Commence pour lui une carrière solo qui le verra créer ses plus célèbres sketches. Télés, scènes, radios, cinéma : Coluche est partout et devient une figure incontournable de l’humour à la française. En 1974, après une brouille avec le producteur Paul Lederman, Coluche annonce ses adieux à la scène. Adieux plus que provisoires puisqu’il ne s’en va que pour mieux revenir : le 19 mai 1974, au soir de la victoire de Valery Giscard d’Estaing, l’un de ses sketchs est diffusé en prime-time, du fait – télévision de l’époque oblige – du retard du candidat battu François Mitterrand pour une allocution en direct. Cette décision, imputable à Guy Lux, vaut à Coluche une reconnaissance nationale. Ce ne sera pas la dernière collaboration entre les deux hommes puisque Guy Lux participera au sketch Le Schmilblick, parodiant une émission radio qu’il animait alors.
L’incontournable
Entre-temps, Coluche est devenu l’un des humoristes préférés des Français, à égal avec Thierry Le Luron, avec lequel il se mariera « pour le meilleur et pour le rire » en 1985. Mais au cours des années 1970 et 1980, c’est surtout à la télévision et au cinéma qu’il officie. S’il reste un acteur assez limité (en dehors de Tchao Pantin, dans lequel apparaissent Gogol Ier et sa Horde), Coluche a toujours évolué peu ou prou dans le même registre du gentil naïf, que ce soit dans Vous n’aurez pas l’Alsace et la Lorraine, l’Aile ou la cuisse, Banzaï ou La vengeance du serpent à plumes), il s’impose comme une bête médiatique, capable de faire partir en sucette n’importe quel show télévisé, n’hésitant pas à bousculer les politiques invités, forçant ses derniers à rire jaune en direct comme ce fut le cas pour Jack Lang, qualifié de « ministre du temps perdu à un prix fou » lors de la cérémonie des Césars 1984. S’il ne consacre plus à sa carrière de musicien, Coluche n’en retrouve pas moins d’anciens réflexes comme avec les sketches du violoniste aux gants de boxe, celui du rocker ou « Misère, misère », pendant lesquels il s’amuse à parodier ses prestations musicales des débuts. Il continue, cependant, à côtoyer chanteurs et musiciens : Carlos, Renaud, Gérard Lenorman, Daniel Balavoine... sont autant de familier de la fraternité Colucci, qui accompagneront le comique pendant la majeure partie de sa vie artistique. Animateur radio et télé, Coluche est contacté autant par Canal + que par Europe 1 pour assurer l’audimat.

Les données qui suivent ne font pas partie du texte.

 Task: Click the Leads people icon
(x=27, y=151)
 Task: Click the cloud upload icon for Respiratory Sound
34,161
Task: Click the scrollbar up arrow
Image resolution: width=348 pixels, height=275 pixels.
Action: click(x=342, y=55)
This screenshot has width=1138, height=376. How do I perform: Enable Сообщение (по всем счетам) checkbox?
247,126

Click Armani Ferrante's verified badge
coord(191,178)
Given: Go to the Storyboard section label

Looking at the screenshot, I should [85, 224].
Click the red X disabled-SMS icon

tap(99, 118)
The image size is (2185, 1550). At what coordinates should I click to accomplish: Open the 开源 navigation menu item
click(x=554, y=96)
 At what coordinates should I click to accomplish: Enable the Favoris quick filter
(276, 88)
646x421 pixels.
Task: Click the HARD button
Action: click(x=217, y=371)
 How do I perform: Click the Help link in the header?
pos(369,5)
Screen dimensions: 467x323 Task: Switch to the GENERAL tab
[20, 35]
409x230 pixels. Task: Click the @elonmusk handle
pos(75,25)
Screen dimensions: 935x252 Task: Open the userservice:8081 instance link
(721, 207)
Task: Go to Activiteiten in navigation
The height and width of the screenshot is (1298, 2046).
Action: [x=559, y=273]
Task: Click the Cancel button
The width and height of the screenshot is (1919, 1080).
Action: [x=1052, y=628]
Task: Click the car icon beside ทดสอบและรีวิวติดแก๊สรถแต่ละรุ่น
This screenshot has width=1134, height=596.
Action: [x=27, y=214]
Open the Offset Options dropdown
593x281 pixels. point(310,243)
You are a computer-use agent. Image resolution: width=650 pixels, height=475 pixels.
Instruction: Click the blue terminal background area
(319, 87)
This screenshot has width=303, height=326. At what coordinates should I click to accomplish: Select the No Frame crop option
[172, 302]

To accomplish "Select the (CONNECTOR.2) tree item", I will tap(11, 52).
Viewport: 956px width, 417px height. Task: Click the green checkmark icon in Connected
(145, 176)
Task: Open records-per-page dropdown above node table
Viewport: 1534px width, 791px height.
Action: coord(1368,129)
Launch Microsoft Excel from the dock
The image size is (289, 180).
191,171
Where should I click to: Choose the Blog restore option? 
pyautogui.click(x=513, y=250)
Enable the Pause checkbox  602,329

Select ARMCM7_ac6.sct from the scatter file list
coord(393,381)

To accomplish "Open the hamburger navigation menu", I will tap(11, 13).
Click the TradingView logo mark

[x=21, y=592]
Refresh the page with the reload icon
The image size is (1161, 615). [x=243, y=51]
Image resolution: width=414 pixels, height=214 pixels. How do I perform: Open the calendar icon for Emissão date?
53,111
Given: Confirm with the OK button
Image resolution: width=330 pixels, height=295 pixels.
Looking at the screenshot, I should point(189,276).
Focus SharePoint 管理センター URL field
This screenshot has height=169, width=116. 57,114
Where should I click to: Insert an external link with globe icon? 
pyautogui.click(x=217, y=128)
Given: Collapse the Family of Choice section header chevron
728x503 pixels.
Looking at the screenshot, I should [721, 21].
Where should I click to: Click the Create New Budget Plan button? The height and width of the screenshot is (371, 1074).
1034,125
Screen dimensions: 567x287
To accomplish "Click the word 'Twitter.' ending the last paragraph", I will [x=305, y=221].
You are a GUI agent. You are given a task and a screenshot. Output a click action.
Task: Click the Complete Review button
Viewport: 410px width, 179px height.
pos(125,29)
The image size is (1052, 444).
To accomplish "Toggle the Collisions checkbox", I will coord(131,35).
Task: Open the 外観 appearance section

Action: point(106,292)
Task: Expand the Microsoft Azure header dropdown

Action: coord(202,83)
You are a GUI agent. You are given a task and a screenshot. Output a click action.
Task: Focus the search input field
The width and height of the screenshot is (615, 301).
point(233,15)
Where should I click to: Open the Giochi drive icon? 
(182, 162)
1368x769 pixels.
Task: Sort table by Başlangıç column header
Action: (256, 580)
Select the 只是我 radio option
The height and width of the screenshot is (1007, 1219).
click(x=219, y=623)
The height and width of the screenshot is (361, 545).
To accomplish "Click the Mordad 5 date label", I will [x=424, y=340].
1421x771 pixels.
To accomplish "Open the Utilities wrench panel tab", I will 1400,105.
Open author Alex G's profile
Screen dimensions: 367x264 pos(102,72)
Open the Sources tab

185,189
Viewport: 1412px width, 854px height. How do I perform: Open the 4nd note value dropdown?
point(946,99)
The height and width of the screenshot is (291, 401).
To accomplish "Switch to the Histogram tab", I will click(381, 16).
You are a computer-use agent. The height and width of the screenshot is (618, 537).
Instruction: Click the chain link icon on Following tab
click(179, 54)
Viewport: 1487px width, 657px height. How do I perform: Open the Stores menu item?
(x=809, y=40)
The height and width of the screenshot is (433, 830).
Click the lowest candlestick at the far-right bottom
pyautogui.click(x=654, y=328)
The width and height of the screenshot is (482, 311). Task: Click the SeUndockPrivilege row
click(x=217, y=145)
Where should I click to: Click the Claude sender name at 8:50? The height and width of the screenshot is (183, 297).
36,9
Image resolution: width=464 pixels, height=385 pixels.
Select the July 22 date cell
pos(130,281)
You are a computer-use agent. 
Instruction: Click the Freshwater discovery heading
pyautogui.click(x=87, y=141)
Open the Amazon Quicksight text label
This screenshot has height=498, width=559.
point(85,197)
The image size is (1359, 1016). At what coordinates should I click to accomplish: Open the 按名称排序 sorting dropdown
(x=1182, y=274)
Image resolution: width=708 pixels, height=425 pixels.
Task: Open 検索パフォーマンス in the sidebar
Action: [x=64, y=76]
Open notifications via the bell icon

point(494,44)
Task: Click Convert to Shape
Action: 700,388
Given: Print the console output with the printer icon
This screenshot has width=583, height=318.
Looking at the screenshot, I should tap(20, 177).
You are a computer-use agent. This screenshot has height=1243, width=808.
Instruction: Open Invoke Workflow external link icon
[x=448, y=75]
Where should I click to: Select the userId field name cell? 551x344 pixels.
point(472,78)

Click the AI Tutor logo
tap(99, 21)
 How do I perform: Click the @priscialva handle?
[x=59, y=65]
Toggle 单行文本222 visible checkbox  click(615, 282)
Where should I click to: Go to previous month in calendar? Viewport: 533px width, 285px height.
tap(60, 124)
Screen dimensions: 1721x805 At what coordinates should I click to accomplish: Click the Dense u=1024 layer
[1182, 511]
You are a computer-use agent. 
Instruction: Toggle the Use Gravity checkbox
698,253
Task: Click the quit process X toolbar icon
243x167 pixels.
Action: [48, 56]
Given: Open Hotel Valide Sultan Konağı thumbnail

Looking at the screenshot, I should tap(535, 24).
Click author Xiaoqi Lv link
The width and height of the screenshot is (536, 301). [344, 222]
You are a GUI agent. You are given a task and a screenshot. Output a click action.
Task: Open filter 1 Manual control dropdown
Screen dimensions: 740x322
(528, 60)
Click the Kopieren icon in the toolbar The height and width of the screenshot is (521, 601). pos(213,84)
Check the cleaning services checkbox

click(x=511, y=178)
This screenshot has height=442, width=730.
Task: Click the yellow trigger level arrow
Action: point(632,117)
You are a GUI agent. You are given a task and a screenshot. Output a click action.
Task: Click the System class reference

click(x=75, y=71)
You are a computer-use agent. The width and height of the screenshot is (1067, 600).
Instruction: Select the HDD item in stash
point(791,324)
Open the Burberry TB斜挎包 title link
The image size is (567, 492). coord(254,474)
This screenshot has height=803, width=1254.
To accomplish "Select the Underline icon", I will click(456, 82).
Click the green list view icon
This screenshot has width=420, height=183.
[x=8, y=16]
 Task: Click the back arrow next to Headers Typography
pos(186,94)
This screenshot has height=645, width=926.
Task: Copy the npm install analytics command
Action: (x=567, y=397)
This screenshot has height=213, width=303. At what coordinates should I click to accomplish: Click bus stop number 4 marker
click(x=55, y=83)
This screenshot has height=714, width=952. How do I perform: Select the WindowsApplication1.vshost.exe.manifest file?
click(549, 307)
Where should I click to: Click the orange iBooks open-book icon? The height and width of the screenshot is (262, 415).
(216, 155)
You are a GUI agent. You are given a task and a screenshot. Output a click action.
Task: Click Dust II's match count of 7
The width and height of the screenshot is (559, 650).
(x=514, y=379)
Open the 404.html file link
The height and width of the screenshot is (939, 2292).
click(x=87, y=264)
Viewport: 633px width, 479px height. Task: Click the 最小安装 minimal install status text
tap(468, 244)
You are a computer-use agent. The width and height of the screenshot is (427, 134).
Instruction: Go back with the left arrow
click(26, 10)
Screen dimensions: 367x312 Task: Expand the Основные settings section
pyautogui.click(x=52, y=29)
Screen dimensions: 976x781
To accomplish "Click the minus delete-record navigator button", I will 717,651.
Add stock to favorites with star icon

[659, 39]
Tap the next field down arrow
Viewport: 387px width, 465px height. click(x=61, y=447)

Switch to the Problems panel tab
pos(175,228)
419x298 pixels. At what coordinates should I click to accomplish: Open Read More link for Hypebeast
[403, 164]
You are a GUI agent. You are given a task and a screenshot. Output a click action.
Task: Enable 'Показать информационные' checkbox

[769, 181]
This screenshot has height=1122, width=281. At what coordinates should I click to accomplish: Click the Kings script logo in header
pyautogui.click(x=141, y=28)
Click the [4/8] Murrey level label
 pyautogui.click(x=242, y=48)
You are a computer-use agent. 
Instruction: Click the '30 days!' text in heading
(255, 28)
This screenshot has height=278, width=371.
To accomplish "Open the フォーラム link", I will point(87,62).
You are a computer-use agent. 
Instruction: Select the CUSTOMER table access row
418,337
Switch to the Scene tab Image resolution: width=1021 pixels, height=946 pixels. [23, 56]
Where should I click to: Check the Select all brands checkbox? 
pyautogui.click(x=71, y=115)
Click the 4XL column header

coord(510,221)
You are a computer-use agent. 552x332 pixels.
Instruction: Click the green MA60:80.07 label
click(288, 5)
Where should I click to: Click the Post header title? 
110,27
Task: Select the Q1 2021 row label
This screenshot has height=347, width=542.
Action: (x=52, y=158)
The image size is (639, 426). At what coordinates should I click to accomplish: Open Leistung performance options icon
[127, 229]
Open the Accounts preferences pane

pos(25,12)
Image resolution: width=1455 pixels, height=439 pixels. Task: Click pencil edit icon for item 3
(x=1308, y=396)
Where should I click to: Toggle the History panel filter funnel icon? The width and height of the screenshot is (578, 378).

Sans idéologie, discours ou baratin...
S’il paniqua la classe politique au début des années 1980 en annonçant une candidature-gag à la Présidence en 1981, Coluche, au milieu de la décennie, commençait à s’essouffler. Artistiquement d’abord, médiatiquement également. C’est pour sa remise en question via Tchao Pantin qu’il obtiendra un César en 1984. Mais cette consécration ne changera pas l’intimité de ce rigolard dépressif, dont la vie privée était largement moins souriante que l’image médiatique. Si les échecs commerciaux des films Le Bon Roi Dagobert et Le Fou de Guerre semblent indiquer un déclin de sa popularité, l’humoriste se relance en animant des émissions de radio et de télévision. En 1985, c’est à travers le caritatif qu’il pourra s’exprimer à nouveaux, créant Les Restos du Cœur et chantant l’introduction de la « Chanson des Restos » pour laquelle il battit le ban et l’arrière-ban de ses amis artistes. L’engagement du comique auprès des démunis lui vaut un important soutien et, dès 1985, les premières distributions de vivres sont organisées sous la houlette des Restos du cœur. Afin de contribuer au succès de son organisation caritative, qui a reçu le soutien de l’Abbé Pierre, Coluche n’hésite pas à s’exprimer devant le Parlement français, puis son homologue européen pour sensibiliser les députés, aux problèmes de stockage et d’imposition des dons, ce qui aboutira, en 1988 au vote d’une Loi Coluche en 1988, défiscalisant les dotations faites à des œuvres caritatives.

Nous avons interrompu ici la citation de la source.